Ángel Prieto ha tenido la rara habilidad de contarnos esa verdadera historia con el mayor detalle, tal como a él le llegó años antes de la boca de su padre, tal como su padre la recordaba al recordar a su vez a su incansable abuelo, a sus amigos de la guerrilla, a sus compañeros de lucha, tal como la recordaba de cuando no había televisores, ni luz eléctrica, ni más agua corriente que la que llevaba el río, ni más transporte que las alpargatas de esparto o la caballería, cuando había hambre, mucha hambre, cuando los pastores vivían asustados y perseguidos por los cancerberos de sus amos en cada pueblo y en cada majada y habían aprendido a refugiarse del terror en la compañía de aquellos hombres y mujeres que empezaron teniendo que huir al monte para salvar sus vidas y acabaron siendo dignísimos soldados de la República, los últimos soldados de aquella República en la que tantos creyeron, de la que tantos esperaron dignidad, justicia, cultura, trabajo y que el fascismo pudo antaño destrozar pero que en el alma del pueblo todos sabemos que nunca fue vencida. Es nuestra esperanza siempre renovada, siempre viva gracias a cada libro, a cada cuento, a cada recuerdo pasado de boca en boca, a ras del suelo, como el aire limpio y claro que corre por los campos donde antaño se escucharon los disparos y las ráfagas que minaban las vidas y nada pudieron contra los ideales. Por eso ahora nos llega este bello libro donde todo lo que se cuenta, trágico, y heroico, es nuestra común historia. Para decirles a los niños de hoy que cuando un abuelo te cuenta su vida, te está contando tu historia.

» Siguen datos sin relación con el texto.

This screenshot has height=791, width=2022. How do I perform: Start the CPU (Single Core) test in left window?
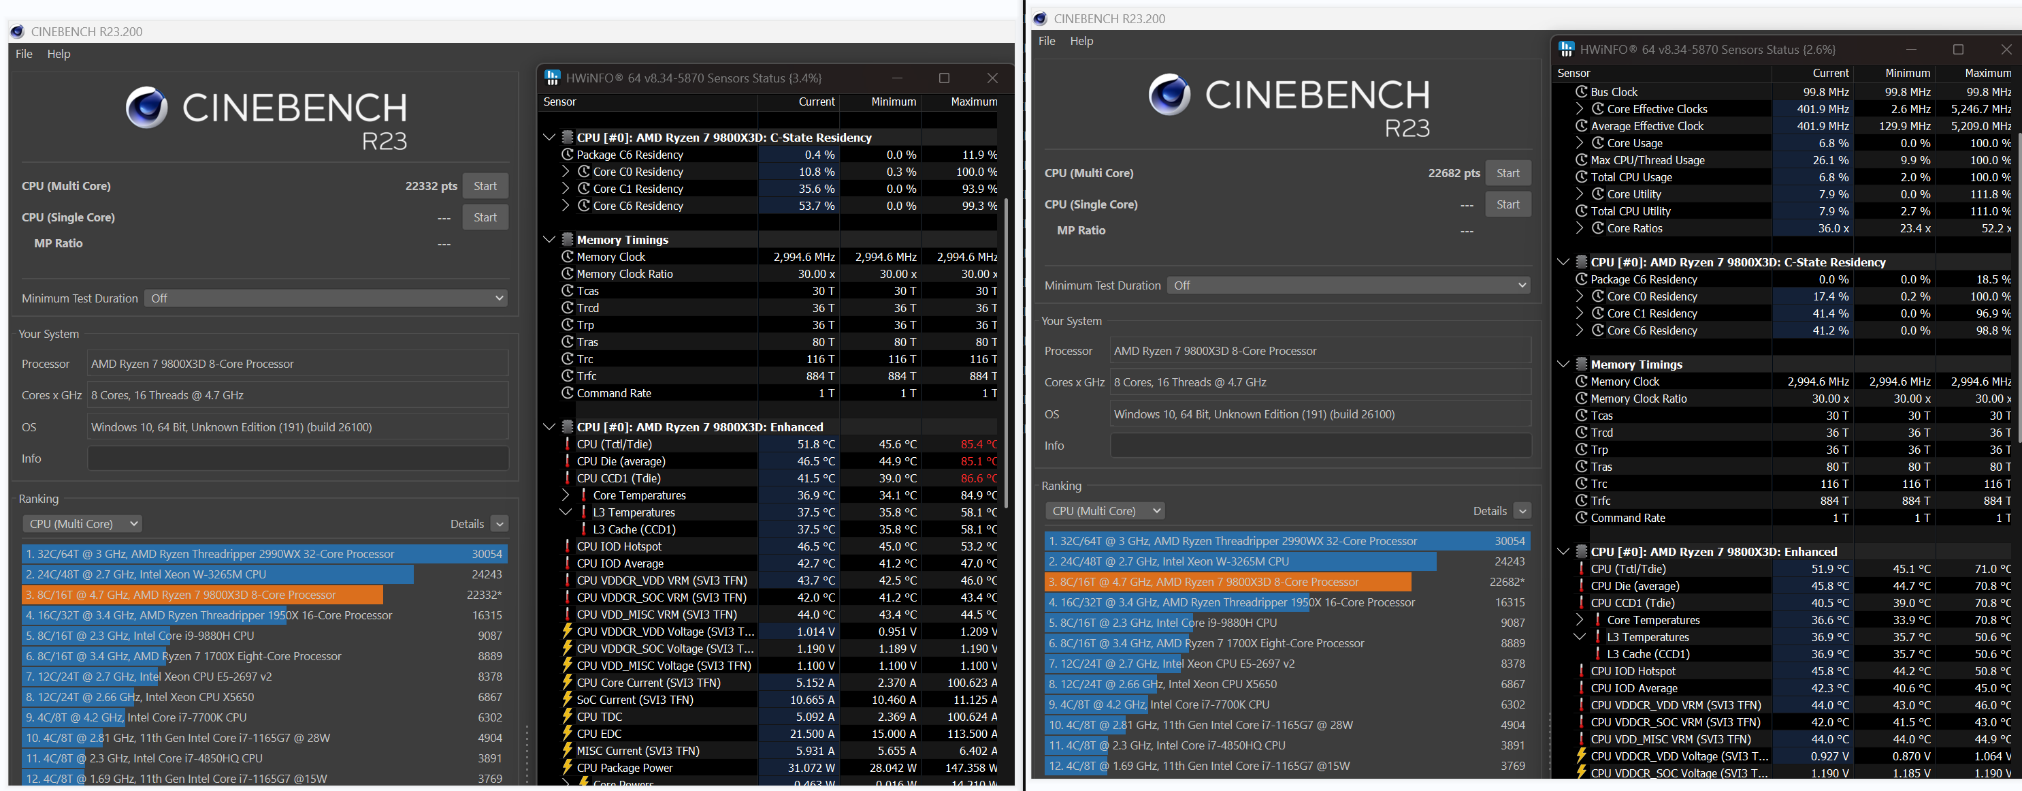[x=485, y=217]
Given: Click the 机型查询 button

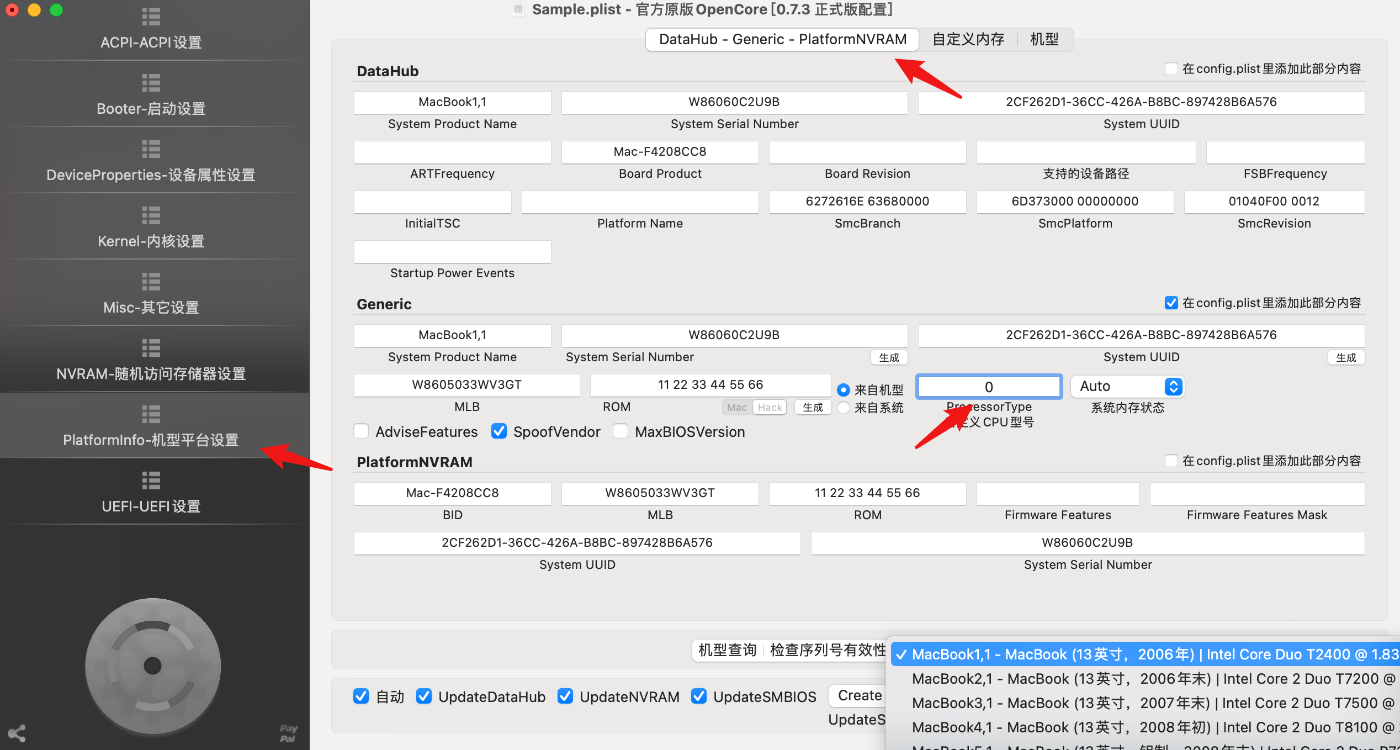Looking at the screenshot, I should click(x=727, y=650).
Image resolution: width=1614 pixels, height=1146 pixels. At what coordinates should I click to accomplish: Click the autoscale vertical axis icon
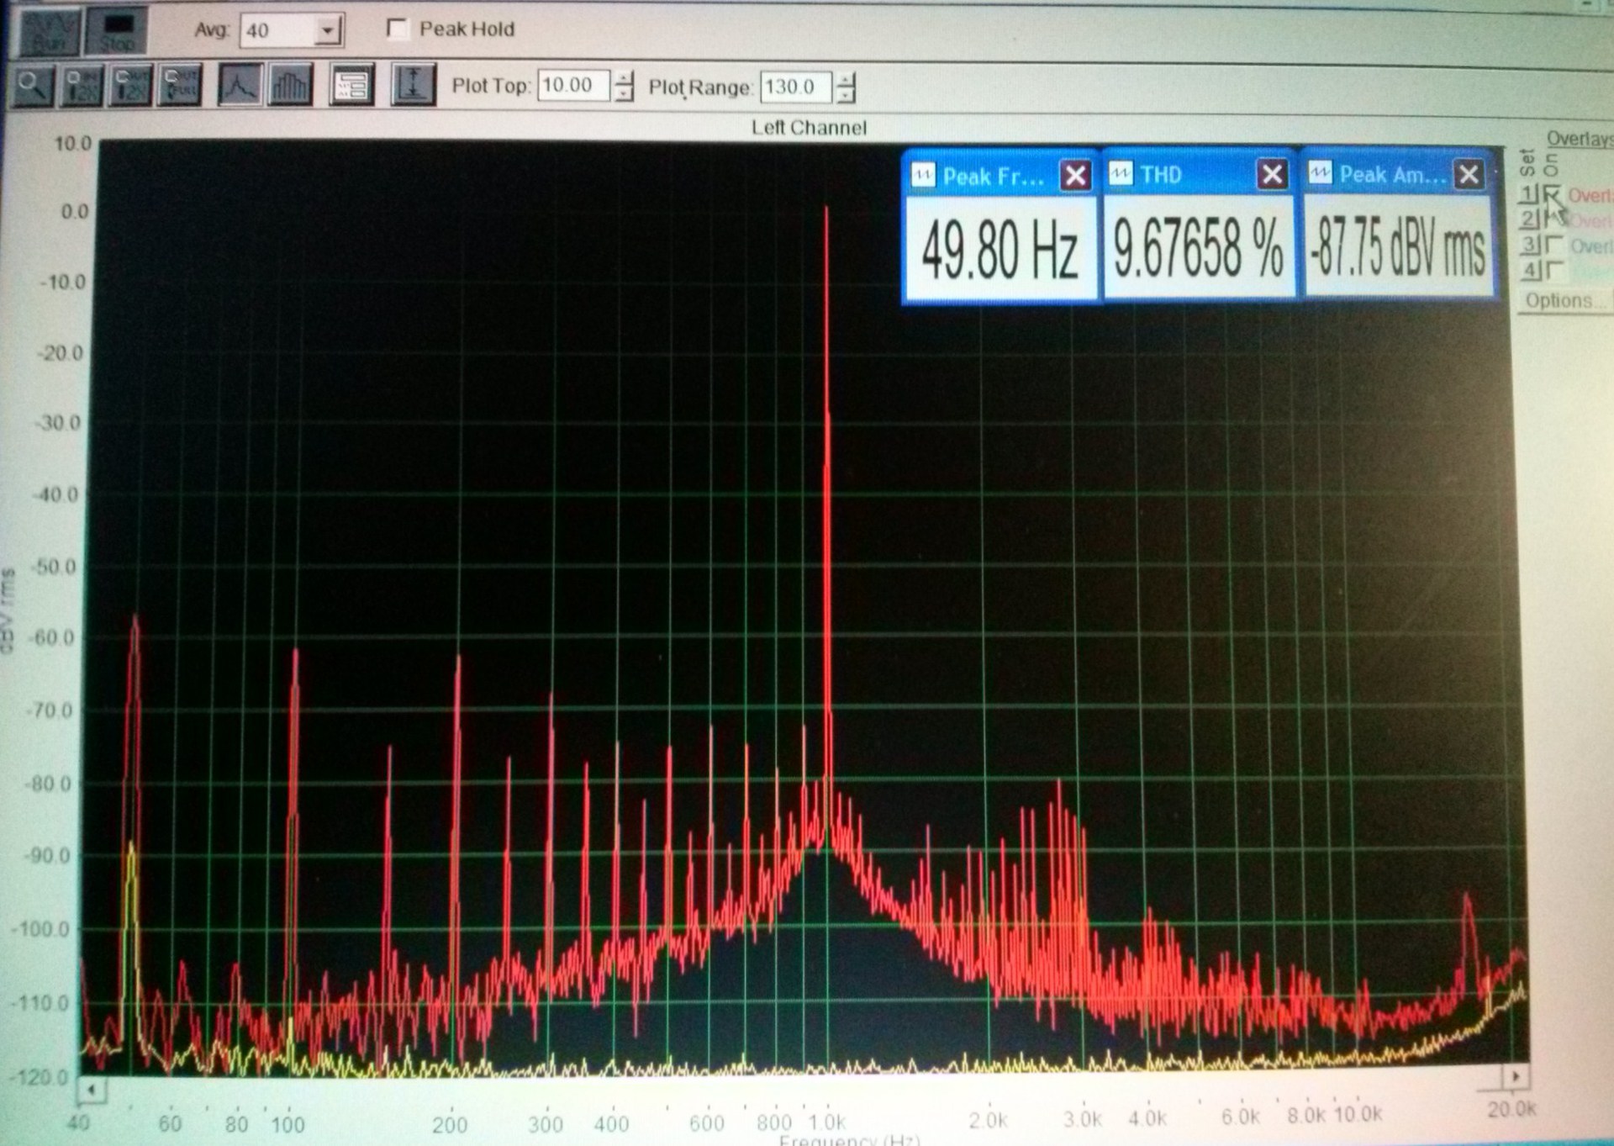(413, 85)
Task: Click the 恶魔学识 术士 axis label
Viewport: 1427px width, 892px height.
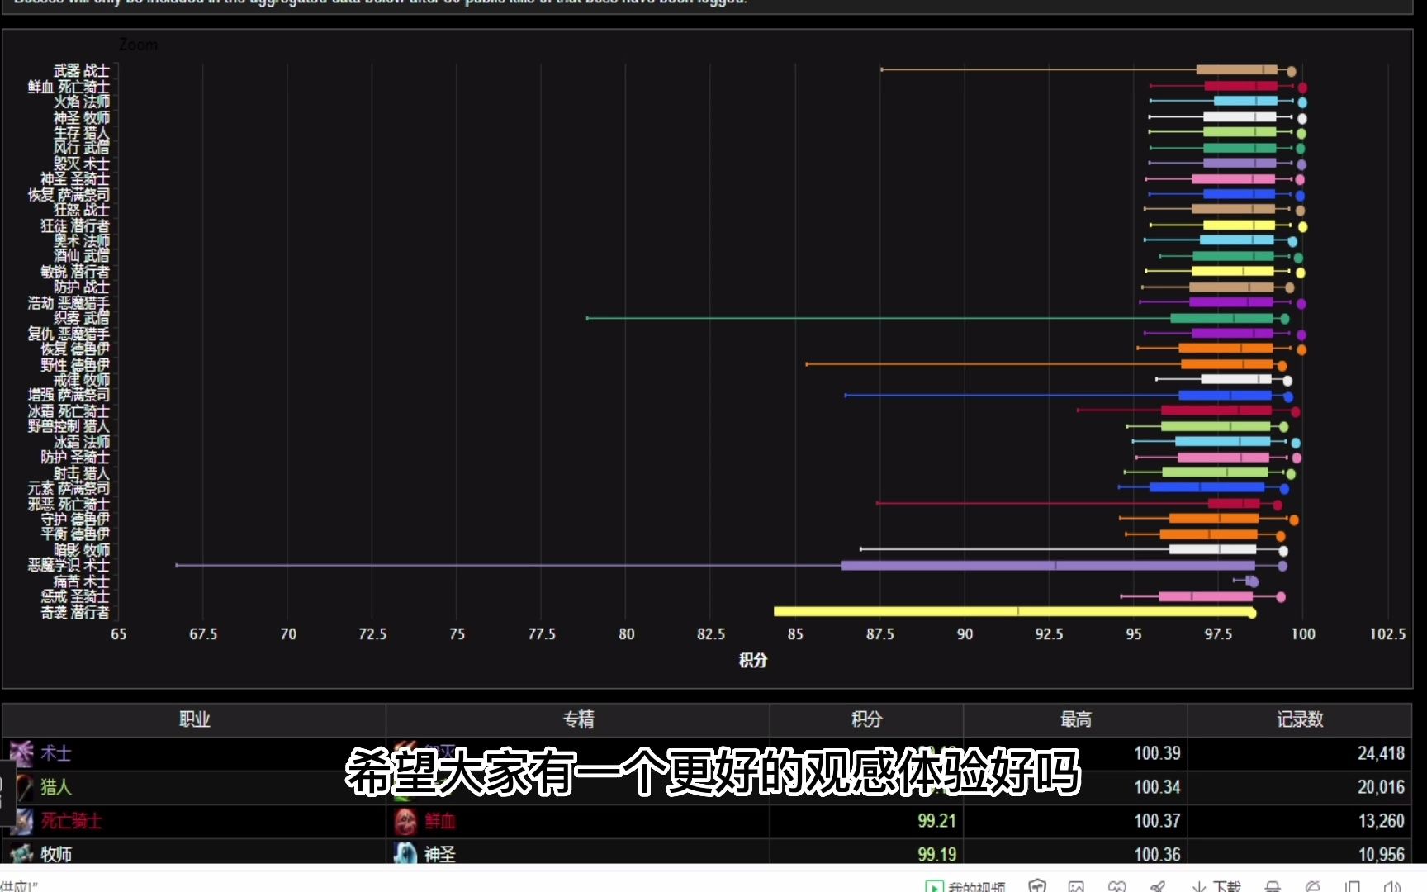Action: [66, 566]
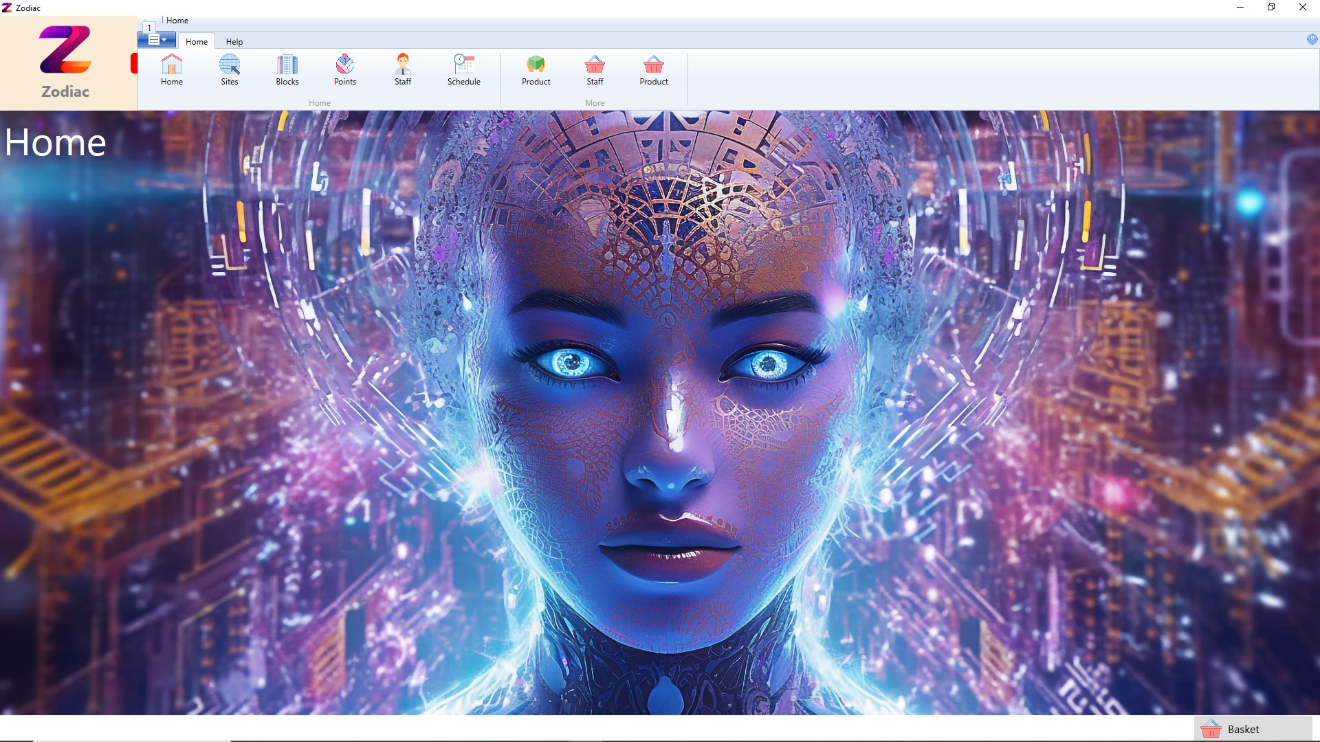Restore down the Zodiac window

[x=1271, y=8]
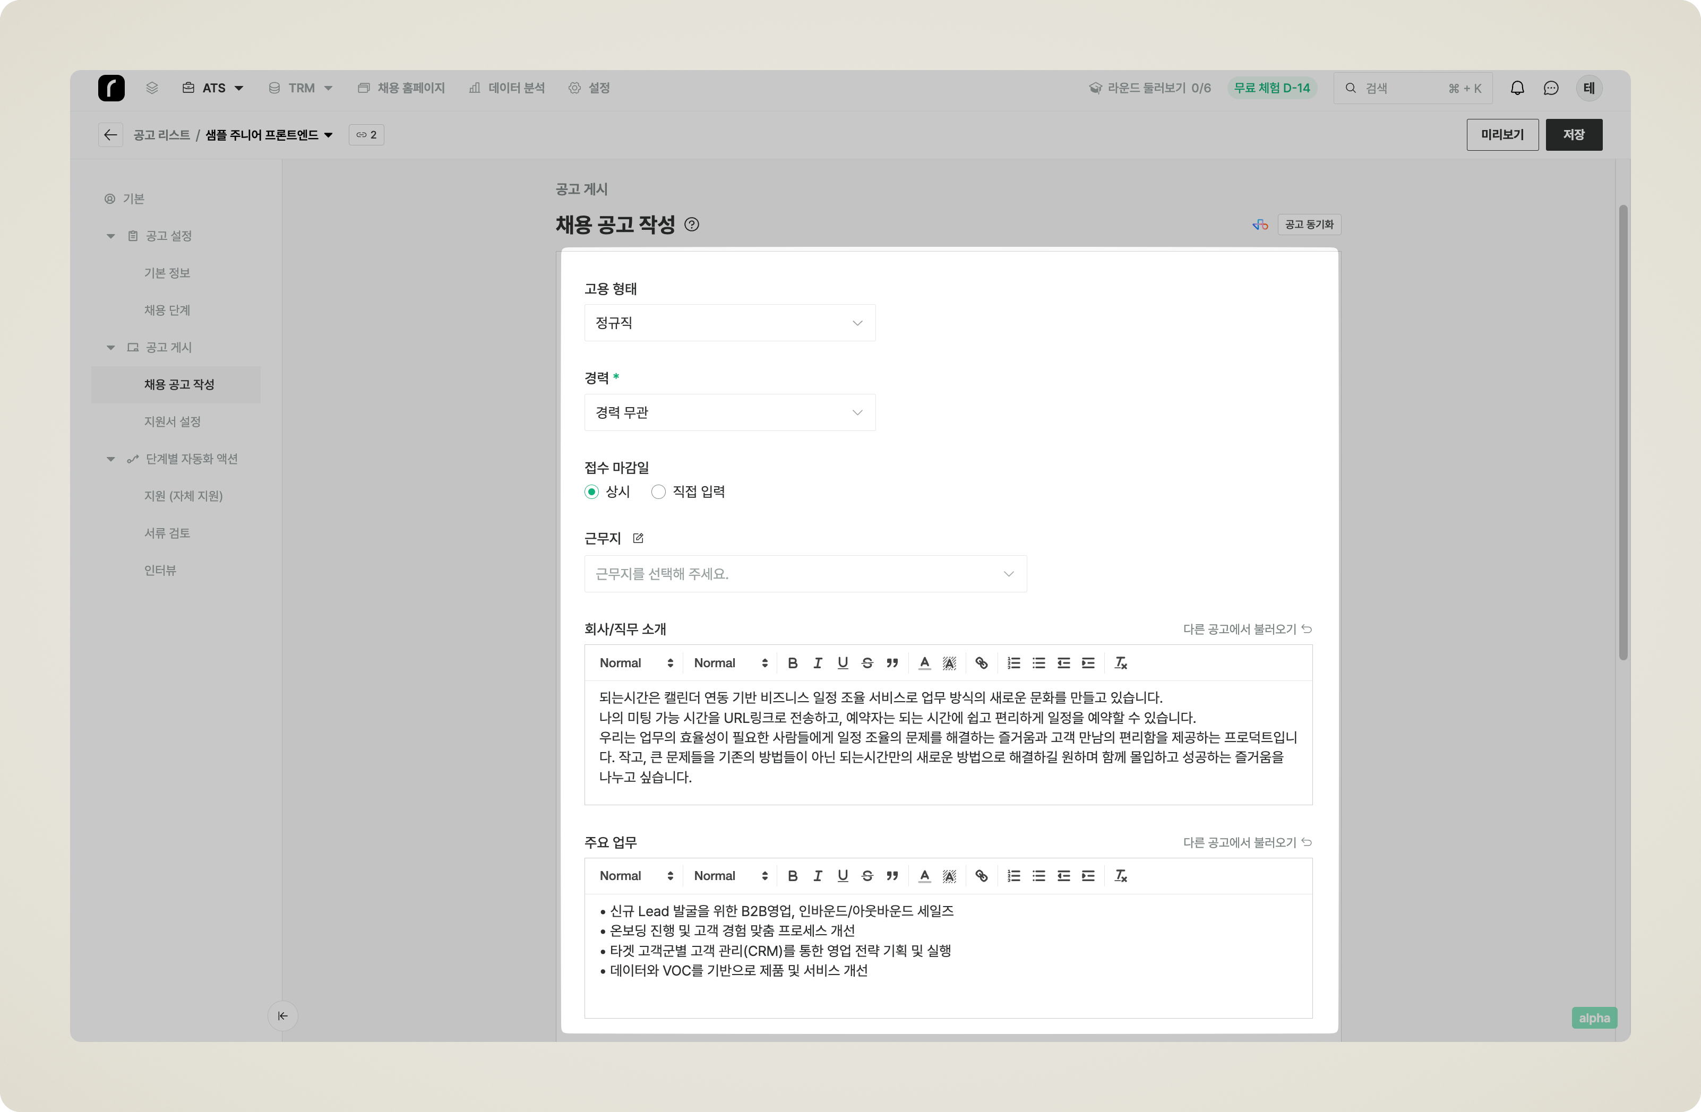Click the notification bell icon

coord(1517,88)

P.D. Ángel Prieto es, ya lo hemos dicho, maestro, su trabajo es mas que enseñar, educar, cultivar una pequeña parcela de anima humana, ayudar a cada niño, a cada joven a abrir las puertas que le permitan llegar algún día ser el mismo, no lo decidido por otros, no lo impuesto artificial y arbitrariamente, no lo forzado, sino lo lucidamente integrado por propia voluntad, lo querido. Ayudar a hacer, en suma, con cada uno de sus jóvenes alumnos no consumidores sino trabajadores, no votantes sino ciudadanos. Y para ello sabe bien que es preciso que conozcan de donde vienen y cual es su tierra, y lo que es más importante, que después de conocerlo y reconocerlo lo acepten con generosidad, que sepan hacer de la herencia que han de recibir un patrimonio de todos y para todos. Por eso Ángel Prieto escribe y publica este trabajo sin ánimo de lucro ni búsqueda de renombre. El pequeño beneficio que de esta publicación pueda obtenerse se destina en su totalidad a otras labores de recuperación y difusión de la memoria histórica mas cercana por medio de la Asociación Archivo Guerra y Exilio, AGE, que desde los tiempos de aquel gran homenaje a los brigadistas internacionales de 1996, ha venido impulsando homenajes, monumentos, placas, conmemorativas, exposiciones, charlas, encuentros, y todo tipo de acciones para que los jóvenes de nuestras tierras, a pesar de la dura resistencia de tantas gentes y tantos organismos oficiales, tengan la oportunidad de encontrarse y reencontrarse con quienes poco a poco, gracias a estas labores, a estos libros y a estos maestros, les van pasando la antorcha de nuestro común ser y existir.